*** Begin section ***
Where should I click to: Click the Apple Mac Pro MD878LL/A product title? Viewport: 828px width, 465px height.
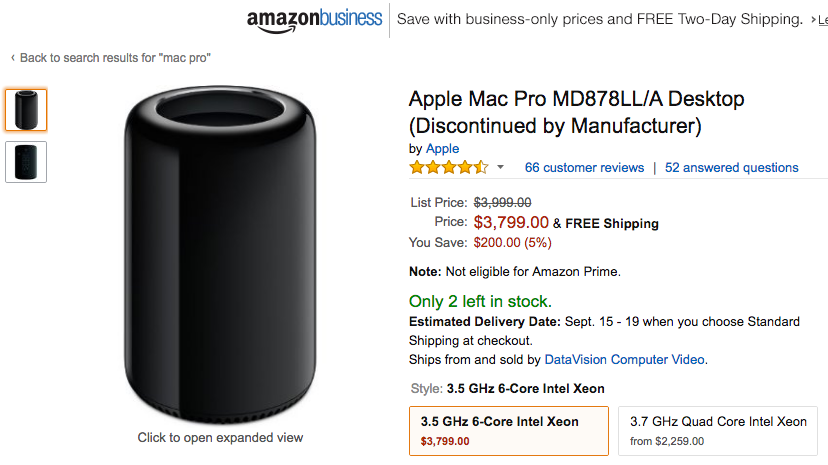click(x=576, y=112)
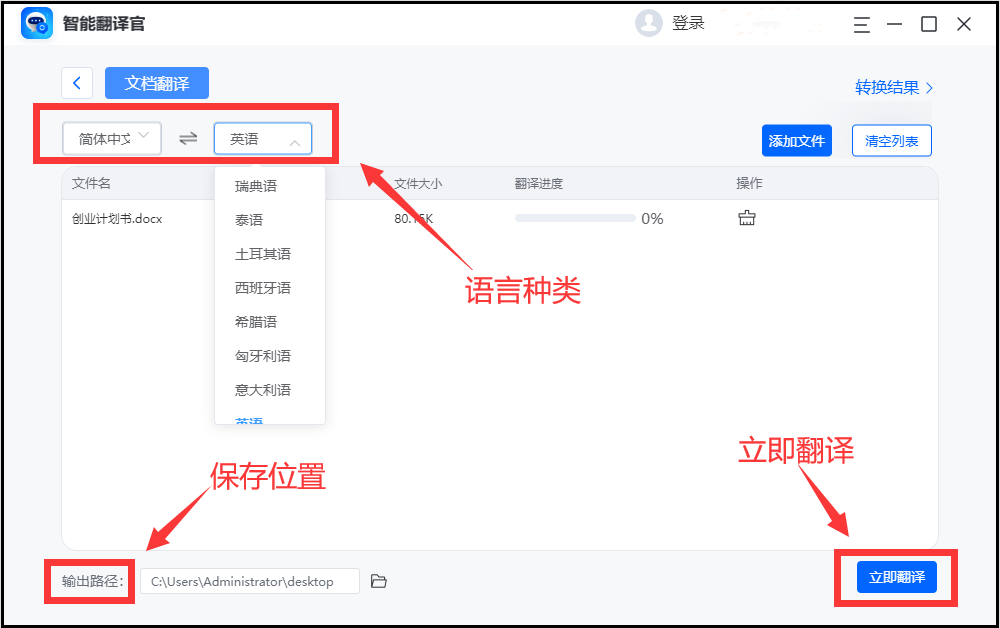
Task: Select 土耳其语 in the language menu
Action: click(264, 253)
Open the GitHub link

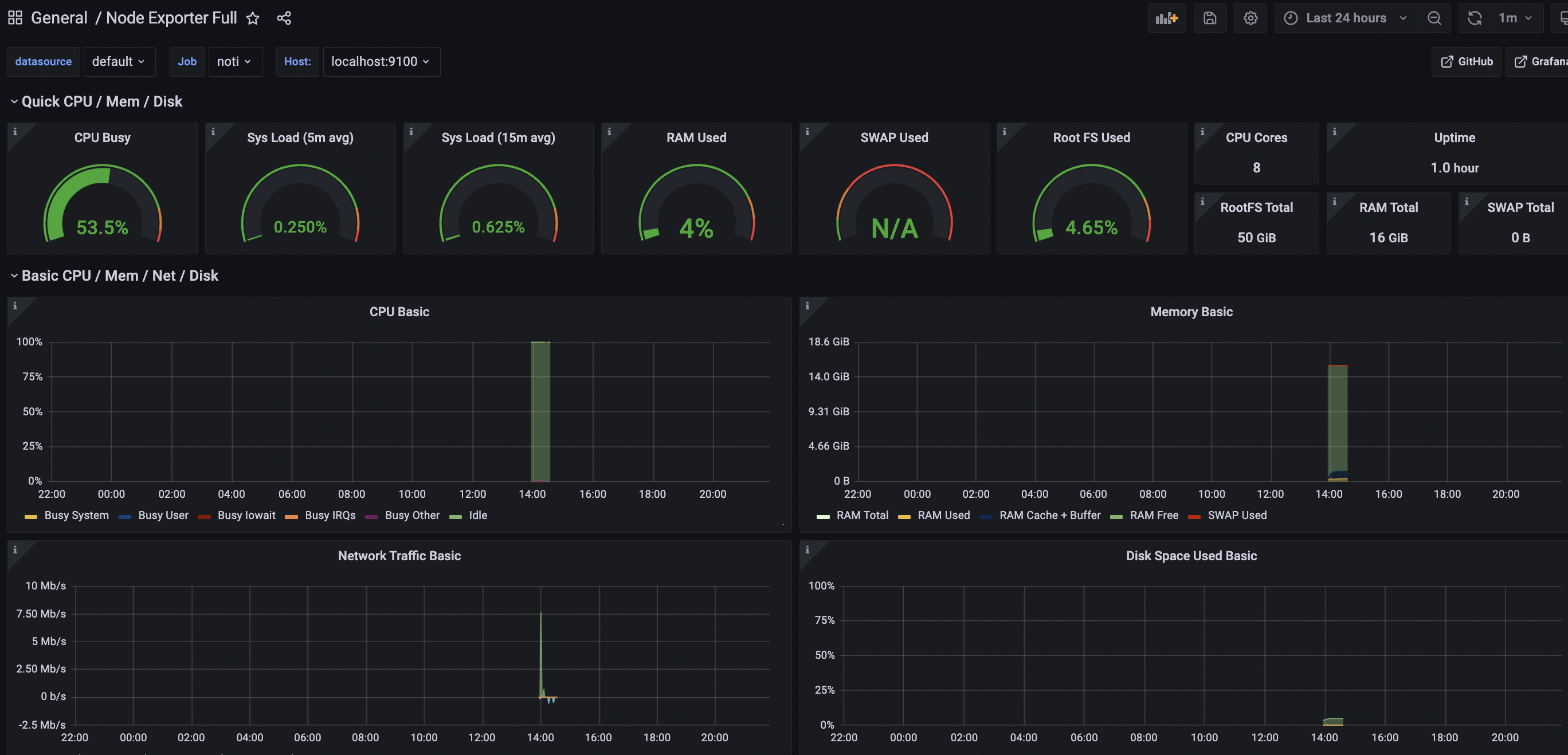(1467, 61)
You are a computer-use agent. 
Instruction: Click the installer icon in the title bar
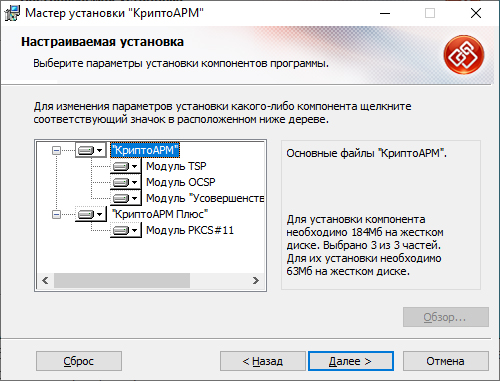tap(12, 13)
*** End section ***
◆ **EXERCISE BRIEF**: Set down every record word for word and leave out the pictures.

◆ **WRITTEN ANSWER**:
Where should I click to: Click the Apple Mac Pro MD878LL/A product title? Viewport: 828px width, 465px height.
click(x=576, y=112)
Task: Select 土耳其语 in the language menu
Action: click(264, 253)
Open the GitHub link

(1467, 61)
You are a computer-use agent. 
Instruction: Click the installer icon in the title bar
tap(12, 13)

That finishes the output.